*** Exercise input ***

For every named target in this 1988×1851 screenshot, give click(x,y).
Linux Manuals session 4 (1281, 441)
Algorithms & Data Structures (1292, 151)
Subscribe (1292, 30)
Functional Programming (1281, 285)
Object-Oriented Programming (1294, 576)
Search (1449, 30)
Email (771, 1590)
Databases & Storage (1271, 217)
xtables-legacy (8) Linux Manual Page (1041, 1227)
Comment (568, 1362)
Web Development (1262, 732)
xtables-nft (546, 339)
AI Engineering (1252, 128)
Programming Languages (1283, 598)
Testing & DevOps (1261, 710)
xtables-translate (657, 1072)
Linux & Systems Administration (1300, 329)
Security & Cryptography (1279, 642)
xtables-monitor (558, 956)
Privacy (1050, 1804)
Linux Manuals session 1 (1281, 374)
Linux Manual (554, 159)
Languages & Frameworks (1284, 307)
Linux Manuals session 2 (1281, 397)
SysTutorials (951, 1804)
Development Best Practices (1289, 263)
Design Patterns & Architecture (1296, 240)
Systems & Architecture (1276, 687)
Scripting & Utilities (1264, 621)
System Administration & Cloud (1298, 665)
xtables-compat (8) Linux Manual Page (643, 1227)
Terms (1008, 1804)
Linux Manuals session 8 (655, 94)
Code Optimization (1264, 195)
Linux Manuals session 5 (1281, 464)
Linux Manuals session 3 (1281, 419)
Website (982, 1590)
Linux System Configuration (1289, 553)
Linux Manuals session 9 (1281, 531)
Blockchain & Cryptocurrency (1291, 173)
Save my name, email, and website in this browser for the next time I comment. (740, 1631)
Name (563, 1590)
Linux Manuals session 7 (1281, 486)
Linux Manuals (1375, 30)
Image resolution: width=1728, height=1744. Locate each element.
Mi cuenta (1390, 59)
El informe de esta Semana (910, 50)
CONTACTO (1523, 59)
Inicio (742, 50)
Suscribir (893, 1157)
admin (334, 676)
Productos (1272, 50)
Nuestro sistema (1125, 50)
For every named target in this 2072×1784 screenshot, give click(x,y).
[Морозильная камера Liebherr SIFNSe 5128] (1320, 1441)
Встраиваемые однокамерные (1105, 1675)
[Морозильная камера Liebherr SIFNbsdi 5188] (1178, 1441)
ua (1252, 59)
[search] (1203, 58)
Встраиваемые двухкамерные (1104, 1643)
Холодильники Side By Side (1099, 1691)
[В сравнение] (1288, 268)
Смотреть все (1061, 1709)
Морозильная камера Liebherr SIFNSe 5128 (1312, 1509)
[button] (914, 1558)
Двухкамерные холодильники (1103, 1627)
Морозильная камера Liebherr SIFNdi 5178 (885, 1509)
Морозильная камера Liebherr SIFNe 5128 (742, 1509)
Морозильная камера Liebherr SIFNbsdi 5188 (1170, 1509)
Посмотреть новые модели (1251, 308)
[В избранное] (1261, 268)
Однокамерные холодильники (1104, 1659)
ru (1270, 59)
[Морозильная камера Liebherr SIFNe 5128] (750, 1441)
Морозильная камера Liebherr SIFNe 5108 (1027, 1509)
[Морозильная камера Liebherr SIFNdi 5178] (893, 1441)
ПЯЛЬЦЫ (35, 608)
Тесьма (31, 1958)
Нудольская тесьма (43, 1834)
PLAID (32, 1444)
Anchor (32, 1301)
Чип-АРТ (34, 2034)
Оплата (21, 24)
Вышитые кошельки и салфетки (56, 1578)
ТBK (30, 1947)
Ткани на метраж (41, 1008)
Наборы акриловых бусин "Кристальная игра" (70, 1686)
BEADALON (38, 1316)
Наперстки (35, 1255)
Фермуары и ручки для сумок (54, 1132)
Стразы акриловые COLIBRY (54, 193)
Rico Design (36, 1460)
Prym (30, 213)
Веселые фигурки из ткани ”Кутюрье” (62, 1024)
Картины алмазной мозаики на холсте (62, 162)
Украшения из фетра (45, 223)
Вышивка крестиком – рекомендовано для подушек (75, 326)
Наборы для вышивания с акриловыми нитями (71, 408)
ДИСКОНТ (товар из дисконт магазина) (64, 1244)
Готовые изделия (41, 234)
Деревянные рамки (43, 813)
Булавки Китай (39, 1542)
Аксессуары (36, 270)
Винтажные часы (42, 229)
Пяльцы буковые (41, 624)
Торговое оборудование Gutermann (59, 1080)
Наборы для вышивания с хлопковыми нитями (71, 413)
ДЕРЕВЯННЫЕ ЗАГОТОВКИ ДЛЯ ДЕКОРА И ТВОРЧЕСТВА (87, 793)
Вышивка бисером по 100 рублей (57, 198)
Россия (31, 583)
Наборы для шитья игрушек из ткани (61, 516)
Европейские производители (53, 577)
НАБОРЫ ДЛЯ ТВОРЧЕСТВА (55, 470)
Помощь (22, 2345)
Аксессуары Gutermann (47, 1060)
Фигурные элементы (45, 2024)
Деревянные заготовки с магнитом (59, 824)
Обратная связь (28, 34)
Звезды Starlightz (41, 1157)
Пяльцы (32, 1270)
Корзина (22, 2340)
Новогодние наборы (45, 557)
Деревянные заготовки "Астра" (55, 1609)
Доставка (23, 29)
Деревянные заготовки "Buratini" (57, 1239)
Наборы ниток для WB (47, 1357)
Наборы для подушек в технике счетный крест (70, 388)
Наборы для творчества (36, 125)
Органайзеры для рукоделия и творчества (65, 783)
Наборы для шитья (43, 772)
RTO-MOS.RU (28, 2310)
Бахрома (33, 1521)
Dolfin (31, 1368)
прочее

*** End of Exercise input ***

Task description - Please give again the lines above between the line holding "Privacy (1050, 1804)" and the line holding "Name (563, 1590)", inclusive, exactly as they are and with nothing added.

Expected answer -
Privacy (1050, 1804)
Linux Manuals session 1 (1281, 374)
Linux Manual (554, 159)
Languages & Frameworks (1284, 307)
Linux Manuals session 2 (1281, 397)
SysTutorials (951, 1804)
Development Best Practices (1289, 263)
Design Patterns & Architecture (1296, 240)
Systems & Architecture (1276, 687)
Scripting & Utilities (1264, 621)
System Administration & Cloud (1298, 665)
xtables-compat (8) Linux Manual Page (643, 1227)
Terms (1008, 1804)
Linux Manuals session 8 (655, 94)
Code Optimization (1264, 195)
Linux Manuals session 5 (1281, 464)
Linux Manuals session 3 (1281, 419)
Website (982, 1590)
Linux System Configuration (1289, 553)
Linux Manuals session 9 (1281, 531)
Blockchain & Cryptocurrency (1291, 173)
Save my name, email, and website in this browser for the next time I comment. (740, 1631)
Name (563, 1590)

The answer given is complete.